__Task__:
Here is a block of entries. Write out its lines exactly, from the first through the one containing "Biologie (411, 119)".

__Data__:
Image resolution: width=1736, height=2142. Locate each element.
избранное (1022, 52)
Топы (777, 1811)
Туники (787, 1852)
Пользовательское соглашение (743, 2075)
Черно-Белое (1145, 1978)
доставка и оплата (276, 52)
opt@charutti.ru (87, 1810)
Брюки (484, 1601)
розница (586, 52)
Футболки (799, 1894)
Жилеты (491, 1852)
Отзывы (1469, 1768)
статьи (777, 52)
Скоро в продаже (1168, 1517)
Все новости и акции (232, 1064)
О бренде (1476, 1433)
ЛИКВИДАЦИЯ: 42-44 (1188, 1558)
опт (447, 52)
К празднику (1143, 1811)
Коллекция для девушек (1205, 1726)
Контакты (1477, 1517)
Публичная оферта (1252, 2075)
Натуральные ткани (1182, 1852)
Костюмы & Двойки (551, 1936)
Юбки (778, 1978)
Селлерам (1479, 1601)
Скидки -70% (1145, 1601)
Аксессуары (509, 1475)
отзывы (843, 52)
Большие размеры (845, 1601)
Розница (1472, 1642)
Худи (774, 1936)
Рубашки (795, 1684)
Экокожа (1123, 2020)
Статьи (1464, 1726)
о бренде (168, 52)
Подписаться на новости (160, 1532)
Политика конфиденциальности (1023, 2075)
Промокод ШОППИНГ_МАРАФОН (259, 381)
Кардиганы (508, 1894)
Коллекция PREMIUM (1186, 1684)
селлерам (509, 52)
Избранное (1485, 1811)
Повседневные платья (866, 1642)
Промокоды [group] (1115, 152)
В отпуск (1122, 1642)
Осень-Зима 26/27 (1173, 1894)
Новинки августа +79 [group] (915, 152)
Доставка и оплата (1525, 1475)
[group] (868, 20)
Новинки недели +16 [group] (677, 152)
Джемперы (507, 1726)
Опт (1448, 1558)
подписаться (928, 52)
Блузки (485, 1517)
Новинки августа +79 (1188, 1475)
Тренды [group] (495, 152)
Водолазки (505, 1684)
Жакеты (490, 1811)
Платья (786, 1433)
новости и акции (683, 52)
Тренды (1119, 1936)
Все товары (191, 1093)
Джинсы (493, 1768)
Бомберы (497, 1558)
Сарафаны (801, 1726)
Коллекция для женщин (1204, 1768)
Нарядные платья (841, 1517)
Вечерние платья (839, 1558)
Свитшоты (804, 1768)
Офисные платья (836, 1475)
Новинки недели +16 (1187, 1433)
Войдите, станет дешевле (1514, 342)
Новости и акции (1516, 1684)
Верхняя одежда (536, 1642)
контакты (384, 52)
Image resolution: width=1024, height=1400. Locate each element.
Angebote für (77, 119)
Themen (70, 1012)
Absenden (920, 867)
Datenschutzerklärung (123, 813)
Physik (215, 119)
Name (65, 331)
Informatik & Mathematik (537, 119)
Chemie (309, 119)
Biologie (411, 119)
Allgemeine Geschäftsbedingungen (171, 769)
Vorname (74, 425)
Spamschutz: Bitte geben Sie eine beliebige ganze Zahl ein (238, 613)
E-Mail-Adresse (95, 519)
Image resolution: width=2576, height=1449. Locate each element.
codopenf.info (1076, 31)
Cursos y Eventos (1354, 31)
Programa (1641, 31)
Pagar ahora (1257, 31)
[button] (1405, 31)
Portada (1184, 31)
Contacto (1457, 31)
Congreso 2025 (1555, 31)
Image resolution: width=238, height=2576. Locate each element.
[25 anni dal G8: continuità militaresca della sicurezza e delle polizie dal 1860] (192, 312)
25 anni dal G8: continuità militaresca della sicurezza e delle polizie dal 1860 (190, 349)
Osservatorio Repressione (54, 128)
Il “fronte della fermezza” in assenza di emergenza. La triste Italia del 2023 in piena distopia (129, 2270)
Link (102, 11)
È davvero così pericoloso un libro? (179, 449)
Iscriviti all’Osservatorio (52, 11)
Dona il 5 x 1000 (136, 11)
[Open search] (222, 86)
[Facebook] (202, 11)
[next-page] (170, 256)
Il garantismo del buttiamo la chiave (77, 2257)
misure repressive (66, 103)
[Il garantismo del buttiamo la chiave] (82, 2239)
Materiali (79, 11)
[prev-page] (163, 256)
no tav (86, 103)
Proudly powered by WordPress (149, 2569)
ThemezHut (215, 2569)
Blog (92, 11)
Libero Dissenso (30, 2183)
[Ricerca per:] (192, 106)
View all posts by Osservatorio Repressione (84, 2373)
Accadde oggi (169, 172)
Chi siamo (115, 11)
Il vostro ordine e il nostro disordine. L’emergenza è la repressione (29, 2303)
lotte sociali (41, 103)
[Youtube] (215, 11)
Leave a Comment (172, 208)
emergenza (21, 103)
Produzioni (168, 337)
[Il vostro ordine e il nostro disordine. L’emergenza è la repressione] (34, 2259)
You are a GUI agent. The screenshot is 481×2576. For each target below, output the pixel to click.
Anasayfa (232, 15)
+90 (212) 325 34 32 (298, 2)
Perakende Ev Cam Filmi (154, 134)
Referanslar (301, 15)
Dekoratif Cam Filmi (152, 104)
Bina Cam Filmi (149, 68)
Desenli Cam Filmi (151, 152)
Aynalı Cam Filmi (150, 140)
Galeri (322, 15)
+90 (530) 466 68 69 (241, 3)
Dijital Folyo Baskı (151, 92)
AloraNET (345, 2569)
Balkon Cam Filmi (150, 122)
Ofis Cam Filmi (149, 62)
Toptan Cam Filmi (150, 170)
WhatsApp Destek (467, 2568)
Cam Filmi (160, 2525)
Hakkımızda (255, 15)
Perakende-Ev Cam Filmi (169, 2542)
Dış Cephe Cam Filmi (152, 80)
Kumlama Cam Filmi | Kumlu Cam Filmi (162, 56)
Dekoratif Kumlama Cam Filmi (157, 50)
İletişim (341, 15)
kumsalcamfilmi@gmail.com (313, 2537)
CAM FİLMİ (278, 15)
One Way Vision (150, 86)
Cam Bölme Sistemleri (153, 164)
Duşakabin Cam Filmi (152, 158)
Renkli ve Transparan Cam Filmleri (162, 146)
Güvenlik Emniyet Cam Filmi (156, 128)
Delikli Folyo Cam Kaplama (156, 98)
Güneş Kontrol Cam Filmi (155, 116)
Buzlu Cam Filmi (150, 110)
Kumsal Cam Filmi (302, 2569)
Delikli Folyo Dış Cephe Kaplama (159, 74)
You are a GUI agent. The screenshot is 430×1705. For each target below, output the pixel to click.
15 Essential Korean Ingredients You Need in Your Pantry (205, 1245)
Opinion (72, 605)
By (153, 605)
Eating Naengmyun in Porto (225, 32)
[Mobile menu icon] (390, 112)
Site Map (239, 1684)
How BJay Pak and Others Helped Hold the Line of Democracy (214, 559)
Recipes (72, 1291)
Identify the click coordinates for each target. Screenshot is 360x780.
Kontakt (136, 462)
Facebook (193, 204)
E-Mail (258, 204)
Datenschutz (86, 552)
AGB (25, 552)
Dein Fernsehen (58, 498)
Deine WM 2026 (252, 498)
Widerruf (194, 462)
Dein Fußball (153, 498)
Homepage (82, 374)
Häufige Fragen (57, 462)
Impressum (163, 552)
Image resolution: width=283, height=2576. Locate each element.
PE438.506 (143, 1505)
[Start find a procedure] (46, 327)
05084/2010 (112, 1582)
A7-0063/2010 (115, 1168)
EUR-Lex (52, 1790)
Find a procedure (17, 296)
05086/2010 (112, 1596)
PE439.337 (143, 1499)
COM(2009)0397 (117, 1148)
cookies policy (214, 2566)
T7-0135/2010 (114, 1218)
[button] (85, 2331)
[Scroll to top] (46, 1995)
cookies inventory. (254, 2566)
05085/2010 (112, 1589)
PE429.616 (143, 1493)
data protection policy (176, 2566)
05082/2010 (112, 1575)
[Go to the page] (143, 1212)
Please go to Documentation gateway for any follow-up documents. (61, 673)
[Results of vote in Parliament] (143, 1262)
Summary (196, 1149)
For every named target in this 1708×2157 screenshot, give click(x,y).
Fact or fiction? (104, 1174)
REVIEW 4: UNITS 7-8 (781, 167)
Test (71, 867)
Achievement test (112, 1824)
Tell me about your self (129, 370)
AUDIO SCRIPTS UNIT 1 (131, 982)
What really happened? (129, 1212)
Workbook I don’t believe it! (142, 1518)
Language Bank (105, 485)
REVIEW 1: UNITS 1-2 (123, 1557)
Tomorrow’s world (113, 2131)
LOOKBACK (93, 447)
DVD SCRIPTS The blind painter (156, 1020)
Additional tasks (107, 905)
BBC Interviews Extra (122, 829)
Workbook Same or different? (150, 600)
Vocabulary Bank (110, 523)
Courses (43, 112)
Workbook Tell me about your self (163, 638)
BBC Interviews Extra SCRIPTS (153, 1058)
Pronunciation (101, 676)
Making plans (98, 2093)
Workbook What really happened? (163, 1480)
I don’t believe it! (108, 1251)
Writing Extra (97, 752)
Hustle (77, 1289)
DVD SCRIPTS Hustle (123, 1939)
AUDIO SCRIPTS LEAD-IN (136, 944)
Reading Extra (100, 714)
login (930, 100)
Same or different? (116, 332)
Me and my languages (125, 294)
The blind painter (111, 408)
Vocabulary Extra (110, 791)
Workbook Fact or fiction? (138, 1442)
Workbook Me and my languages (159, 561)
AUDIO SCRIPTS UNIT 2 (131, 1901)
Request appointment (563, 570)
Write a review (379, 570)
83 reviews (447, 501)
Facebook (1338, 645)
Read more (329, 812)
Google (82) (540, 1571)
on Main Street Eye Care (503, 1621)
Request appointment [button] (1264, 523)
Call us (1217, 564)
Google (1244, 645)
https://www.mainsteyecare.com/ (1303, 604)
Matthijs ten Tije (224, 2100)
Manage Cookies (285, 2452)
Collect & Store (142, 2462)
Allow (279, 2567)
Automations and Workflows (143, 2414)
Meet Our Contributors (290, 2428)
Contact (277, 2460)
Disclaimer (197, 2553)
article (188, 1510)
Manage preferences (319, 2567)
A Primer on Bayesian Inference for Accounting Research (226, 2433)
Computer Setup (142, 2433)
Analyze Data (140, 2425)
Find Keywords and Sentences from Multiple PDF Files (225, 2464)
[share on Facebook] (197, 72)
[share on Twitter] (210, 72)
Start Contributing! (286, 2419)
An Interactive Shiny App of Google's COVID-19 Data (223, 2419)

__Output of the exercise__:
Image resolution: width=1736, height=2142. Locate each element.
избранное (1022, 52)
Топы (777, 1811)
Туники (787, 1852)
Пользовательское соглашение (743, 2075)
Черно-Белое (1145, 1978)
доставка и оплата (276, 52)
opt@charutti.ru (87, 1810)
Брюки (484, 1601)
розница (586, 52)
Футболки (799, 1894)
Жилеты (491, 1852)
Отзывы (1469, 1768)
статьи (777, 52)
Скоро в продаже (1168, 1517)
Все новости и акции (232, 1064)
О бренде (1476, 1433)
ЛИКВИДАЦИЯ: 42-44 (1188, 1558)
опт (447, 52)
К празднику (1143, 1811)
Коллекция для девушек (1205, 1726)
Контакты (1477, 1517)
Публичная оферта (1252, 2075)
Натуральные ткани (1182, 1852)
Костюмы & Двойки (551, 1936)
Юбки (778, 1978)
Селлерам (1479, 1601)
Скидки -70% (1145, 1601)
Аксессуары (509, 1475)
отзывы (843, 52)
Большие размеры (845, 1601)
Розница (1472, 1642)
Худи (774, 1936)
Рубашки (795, 1684)
Экокожа (1123, 2020)
Статьи (1464, 1726)
о бренде (168, 52)
Подписаться на новости (160, 1532)
Политика конфиденциальности (1023, 2075)
Промокод ШОППИНГ_МАРАФОН (259, 381)
Кардиганы (508, 1894)
Коллекция PREMIUM (1186, 1684)
селлерам (509, 52)
Избранное (1485, 1811)
Повседневные платья (866, 1642)
Промокоды [group] (1115, 152)
В отпуск (1122, 1642)
Осень-Зима 26/27 (1173, 1894)
Новинки августа +79 [group] (915, 152)
Доставка и оплата (1525, 1475)
[group] (868, 20)
Новинки недели +16 [group] (677, 152)
Джемперы (507, 1726)
Опт (1448, 1558)
подписаться (928, 52)
Блузки (485, 1517)
Новинки августа +79 (1188, 1475)
Тренды [group] (495, 152)
Водолазки (505, 1684)
Жакеты (490, 1811)
Платья (786, 1433)
новости и акции (683, 52)
Тренды (1119, 1936)
Все товары (191, 1093)
Джинсы (493, 1768)
Бомберы (497, 1558)
Сарафаны (801, 1726)
Коллекция для женщин (1204, 1768)
Нарядные платья (841, 1517)
Вечерние платья (839, 1558)
Свитшоты (804, 1768)
Офисные платья (836, 1475)
Новинки недели +16 (1187, 1433)
Войдите, станет дешевле (1514, 342)
Новости и акции (1516, 1684)
Верхняя одежда (536, 1642)
контакты (384, 52)
Image resolution: width=1024, height=1400. Locate each element.
Angebote für (77, 119)
Themen (70, 1012)
Absenden (920, 867)
Datenschutzerklärung (123, 813)
Physik (215, 119)
Name (65, 331)
Informatik & Mathematik (537, 119)
Chemie (309, 119)
Biologie (411, 119)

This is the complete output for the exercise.